▶ **Extract to read**

____________

Michael A. Wobbema is a Republican serving as a member of the North Dakota Senate from the 24th district. Elected in November 2020, he assumed office on December 1, 2020.

Education 
Wobbema earned a Bachelor of Arts degree in business administration and accounting from the University of North Dakota and a Master of Business Administration from the University of Mary.

Career 
From 1994 to 1998, Wobbema was the CFO of Mail Center Inc., a mail services company. From 1996 to 2001, he served as the branch chief of the National Guard Bureau Counterdrug Directorate.  From 2001 to 2008, he served as a commander in the North Dakota Air National Guard. He served as assistant adjunct general of the North Dakota National Guard and director of the North Dakota Flood Recovery Office. Since retiring from the Air Force as a colonel, he has worked as a church administrator and founded a farm services company. Wobbema was elected to the North Dakota Senate in November 2020 and assumed office on December 1, 2020.

____________

▶ **Given entries**
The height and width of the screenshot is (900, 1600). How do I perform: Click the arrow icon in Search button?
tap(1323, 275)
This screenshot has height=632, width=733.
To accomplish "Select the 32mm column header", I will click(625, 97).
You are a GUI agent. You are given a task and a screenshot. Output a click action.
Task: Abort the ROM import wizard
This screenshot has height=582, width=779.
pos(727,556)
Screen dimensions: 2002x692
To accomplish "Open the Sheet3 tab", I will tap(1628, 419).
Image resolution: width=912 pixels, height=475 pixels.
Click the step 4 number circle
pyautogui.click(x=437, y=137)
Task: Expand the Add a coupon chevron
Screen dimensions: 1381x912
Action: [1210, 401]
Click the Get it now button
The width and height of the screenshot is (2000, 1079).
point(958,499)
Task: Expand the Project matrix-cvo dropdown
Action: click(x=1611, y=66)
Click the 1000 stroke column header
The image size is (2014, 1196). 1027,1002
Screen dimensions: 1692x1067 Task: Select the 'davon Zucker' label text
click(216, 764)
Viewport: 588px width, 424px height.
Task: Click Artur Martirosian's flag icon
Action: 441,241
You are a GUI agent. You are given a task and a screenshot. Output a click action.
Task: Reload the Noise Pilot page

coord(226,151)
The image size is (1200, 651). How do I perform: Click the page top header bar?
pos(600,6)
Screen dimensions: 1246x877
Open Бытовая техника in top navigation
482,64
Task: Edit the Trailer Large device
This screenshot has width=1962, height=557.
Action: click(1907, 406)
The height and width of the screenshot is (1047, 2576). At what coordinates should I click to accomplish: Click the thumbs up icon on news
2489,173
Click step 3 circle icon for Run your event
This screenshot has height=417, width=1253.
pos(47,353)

____________

▶ **Set exercise**
According to the biography of Michael A. Wobbema, which university awarded him his Master of Business Administration?

▶ **Full response**
The University of Mary.